- Poster
- Directed by: R. Krishnamoorthy
- Written by: A. L. Narayanan (dialogues)
- Story by: T. Damodaran
- Produced by: Suresh Balaje
- Starring: Sathyaraj Vidhyashree Suparna Anand
- Cinematography: Babu
- Edited by: Bhaskaran
- Music by: M. S. Viswanathan
- Production company: Suresh Arts
- Release date: 28 October 1989;
- Running time: 145 minutes
- Country: India
- Language: Tamil

= Dravidan (film) =

Dravidan is a 1989 Indian Tamil-language action film directed by R. Krishnamoorthy, starring Sathyaraj, Vidhyashree and Suparna Anand. It is a remake of the 1988 Malayalam film Aryan.
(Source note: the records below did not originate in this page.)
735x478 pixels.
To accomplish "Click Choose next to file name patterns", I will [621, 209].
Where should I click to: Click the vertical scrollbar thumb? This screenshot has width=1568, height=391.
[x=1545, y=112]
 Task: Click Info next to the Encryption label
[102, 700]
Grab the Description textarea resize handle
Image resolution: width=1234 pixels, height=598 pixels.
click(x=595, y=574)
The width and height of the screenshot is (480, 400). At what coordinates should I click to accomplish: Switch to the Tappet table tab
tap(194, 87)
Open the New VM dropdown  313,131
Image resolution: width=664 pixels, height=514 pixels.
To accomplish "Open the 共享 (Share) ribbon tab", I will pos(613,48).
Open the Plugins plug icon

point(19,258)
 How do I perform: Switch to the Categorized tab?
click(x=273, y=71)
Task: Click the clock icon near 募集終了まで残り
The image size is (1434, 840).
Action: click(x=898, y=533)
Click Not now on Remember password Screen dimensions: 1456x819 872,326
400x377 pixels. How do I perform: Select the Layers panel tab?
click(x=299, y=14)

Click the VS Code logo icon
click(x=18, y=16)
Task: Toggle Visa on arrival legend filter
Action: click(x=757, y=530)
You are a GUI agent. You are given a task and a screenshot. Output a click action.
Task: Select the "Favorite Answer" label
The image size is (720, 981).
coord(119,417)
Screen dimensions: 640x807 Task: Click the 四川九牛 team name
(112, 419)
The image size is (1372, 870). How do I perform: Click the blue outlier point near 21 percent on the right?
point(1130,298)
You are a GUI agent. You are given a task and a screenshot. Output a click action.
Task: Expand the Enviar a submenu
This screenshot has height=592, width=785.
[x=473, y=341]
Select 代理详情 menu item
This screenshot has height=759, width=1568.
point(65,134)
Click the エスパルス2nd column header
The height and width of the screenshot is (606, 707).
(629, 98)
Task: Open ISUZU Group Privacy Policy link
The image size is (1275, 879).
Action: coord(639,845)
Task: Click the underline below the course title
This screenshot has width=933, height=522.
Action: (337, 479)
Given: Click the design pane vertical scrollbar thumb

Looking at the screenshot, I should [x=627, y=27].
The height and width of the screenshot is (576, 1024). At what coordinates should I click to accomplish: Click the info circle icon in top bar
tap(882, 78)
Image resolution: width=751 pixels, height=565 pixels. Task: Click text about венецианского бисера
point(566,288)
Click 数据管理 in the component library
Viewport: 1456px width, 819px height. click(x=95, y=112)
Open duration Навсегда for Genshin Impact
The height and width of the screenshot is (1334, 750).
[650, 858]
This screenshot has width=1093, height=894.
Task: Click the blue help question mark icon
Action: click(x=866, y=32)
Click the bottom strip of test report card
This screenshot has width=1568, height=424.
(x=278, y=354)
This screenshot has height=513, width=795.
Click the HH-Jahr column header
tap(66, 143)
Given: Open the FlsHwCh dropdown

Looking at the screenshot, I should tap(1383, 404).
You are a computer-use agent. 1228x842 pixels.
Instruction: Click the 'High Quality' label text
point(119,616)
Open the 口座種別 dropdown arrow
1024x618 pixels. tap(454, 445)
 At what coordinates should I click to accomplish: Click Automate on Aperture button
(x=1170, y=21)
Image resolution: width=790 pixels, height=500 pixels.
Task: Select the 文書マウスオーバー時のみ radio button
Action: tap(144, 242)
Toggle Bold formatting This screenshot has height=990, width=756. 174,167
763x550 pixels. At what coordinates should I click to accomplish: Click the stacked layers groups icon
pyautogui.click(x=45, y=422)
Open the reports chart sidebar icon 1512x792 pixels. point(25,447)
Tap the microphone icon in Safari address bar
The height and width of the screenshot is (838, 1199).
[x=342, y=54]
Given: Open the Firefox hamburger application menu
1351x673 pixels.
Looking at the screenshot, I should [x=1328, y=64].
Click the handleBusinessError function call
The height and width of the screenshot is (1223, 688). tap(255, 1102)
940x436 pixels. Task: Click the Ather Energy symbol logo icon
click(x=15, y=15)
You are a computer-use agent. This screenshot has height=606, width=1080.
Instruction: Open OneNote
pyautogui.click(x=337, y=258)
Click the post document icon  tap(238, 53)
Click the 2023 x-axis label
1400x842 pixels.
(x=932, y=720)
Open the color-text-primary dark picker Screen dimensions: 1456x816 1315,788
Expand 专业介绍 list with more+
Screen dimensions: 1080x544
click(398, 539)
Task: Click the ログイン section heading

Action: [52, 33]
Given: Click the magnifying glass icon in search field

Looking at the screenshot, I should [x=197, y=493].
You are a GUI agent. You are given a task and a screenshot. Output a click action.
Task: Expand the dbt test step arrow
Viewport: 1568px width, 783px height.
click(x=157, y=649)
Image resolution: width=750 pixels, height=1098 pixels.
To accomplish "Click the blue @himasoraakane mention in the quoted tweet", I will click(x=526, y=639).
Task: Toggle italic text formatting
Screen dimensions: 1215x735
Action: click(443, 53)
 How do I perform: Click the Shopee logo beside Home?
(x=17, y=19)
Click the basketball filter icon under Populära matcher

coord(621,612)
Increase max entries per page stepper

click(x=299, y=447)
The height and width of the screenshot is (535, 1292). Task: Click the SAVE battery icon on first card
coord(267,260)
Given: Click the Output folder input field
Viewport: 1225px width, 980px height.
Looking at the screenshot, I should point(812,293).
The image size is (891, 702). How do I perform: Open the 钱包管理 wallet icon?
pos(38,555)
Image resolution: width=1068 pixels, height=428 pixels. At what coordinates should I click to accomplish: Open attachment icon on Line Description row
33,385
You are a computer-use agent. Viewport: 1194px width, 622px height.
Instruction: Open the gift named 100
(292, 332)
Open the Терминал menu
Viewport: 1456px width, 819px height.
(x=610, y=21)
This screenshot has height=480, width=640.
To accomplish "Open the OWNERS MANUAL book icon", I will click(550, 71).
The film was released on 28 October 1989, Diwali day.

== Soundtrack ==
The music was composed by M. S. Viswanathan, with lyrics by Pulamaipithan.

Track listing
| No. | Title | Singer(s) | Length |
|---|---|---|---|
| 1. | "Yen Endra Kelvi" | T. M. Soundararajan | 5:03 |
| 2. | "Anbe Vaa" | Mano, Suja Radhakrishnan | 4:45 |
| 3. | "Adi Dhool Kelappudhu" | Vani Jairam | 4:45 |
| 4. | "Netriyil Pottu Ittu" | S. P. Balasubrahmanyam, B. S. Sasirekha, Sunandha | 4:37 |
| Total length: |  |  | 19:10 |

== Release and reception ==
Dravidan was released on 28 October 1989, Diwali day, alongside another Sathyaraj film Vaathiyaar Veettu Pillai. P. S. S. of Kalki praised the performances of the cast.